■ **Assignment**
Please write out only the lines from the one containing "Where should I" through the last line of the listing. Do not include pictures.

■ **Data to process**

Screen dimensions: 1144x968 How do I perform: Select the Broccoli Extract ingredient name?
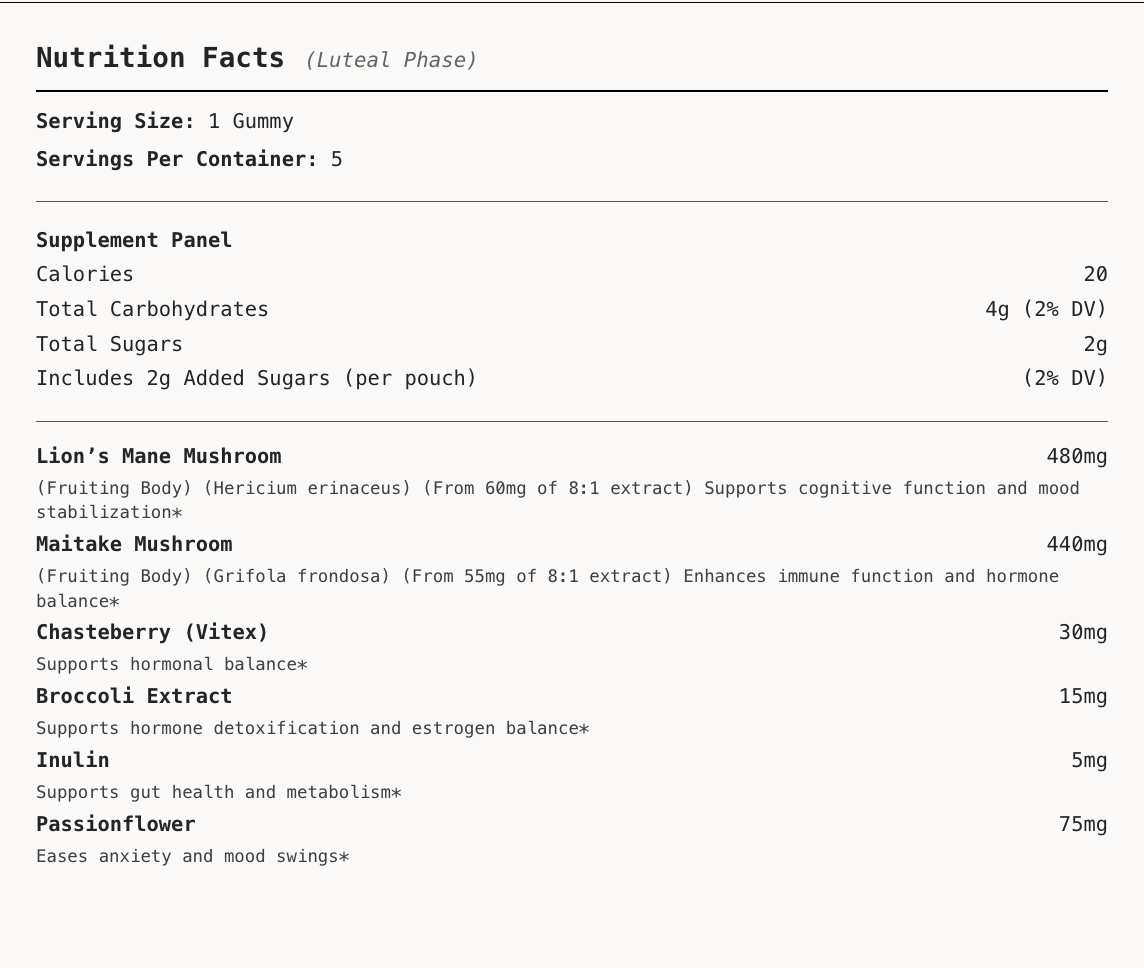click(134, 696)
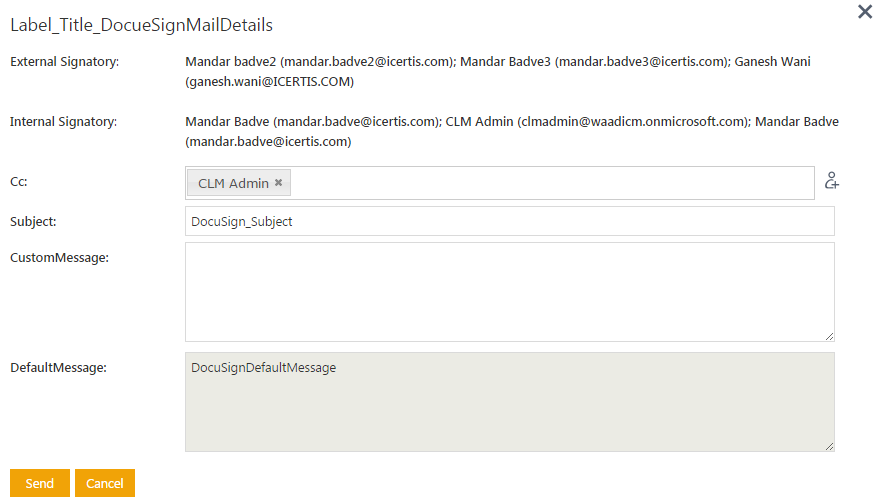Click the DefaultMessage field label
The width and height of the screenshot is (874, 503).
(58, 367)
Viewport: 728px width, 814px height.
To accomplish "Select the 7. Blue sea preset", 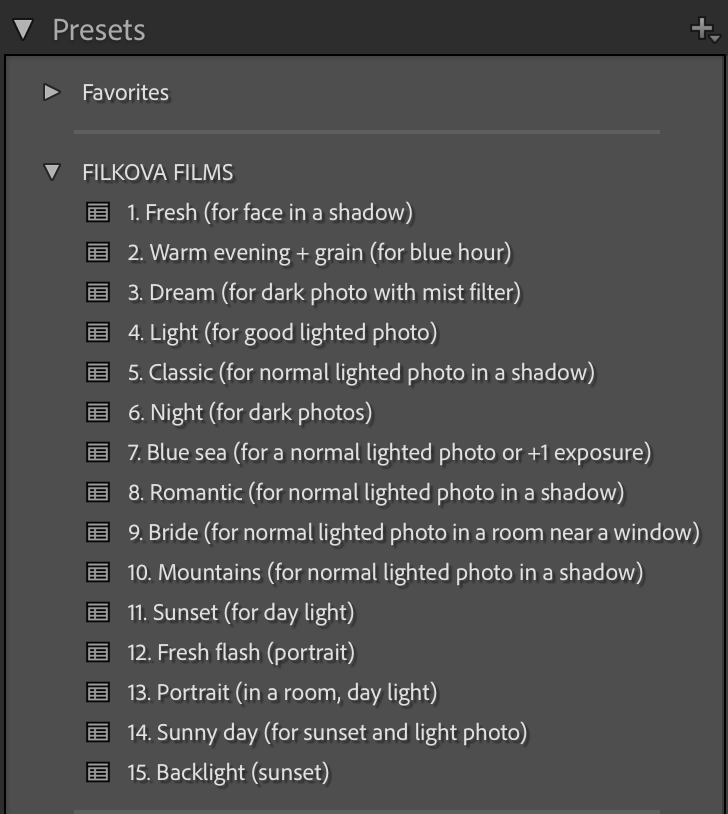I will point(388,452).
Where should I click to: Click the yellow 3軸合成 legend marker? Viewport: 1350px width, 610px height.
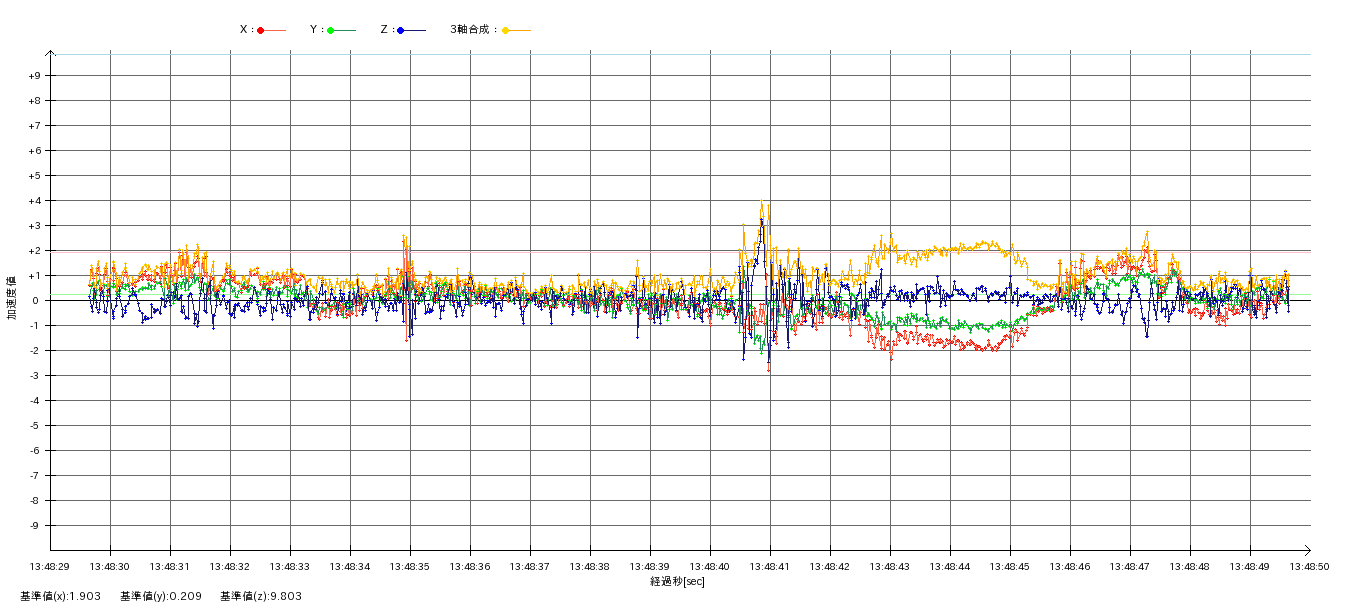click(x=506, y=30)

■ **Exercise result**
Where should I click to: Click the yellow 3軸合成 legend marker? Viewport: 1350px width, 610px height.
click(x=506, y=30)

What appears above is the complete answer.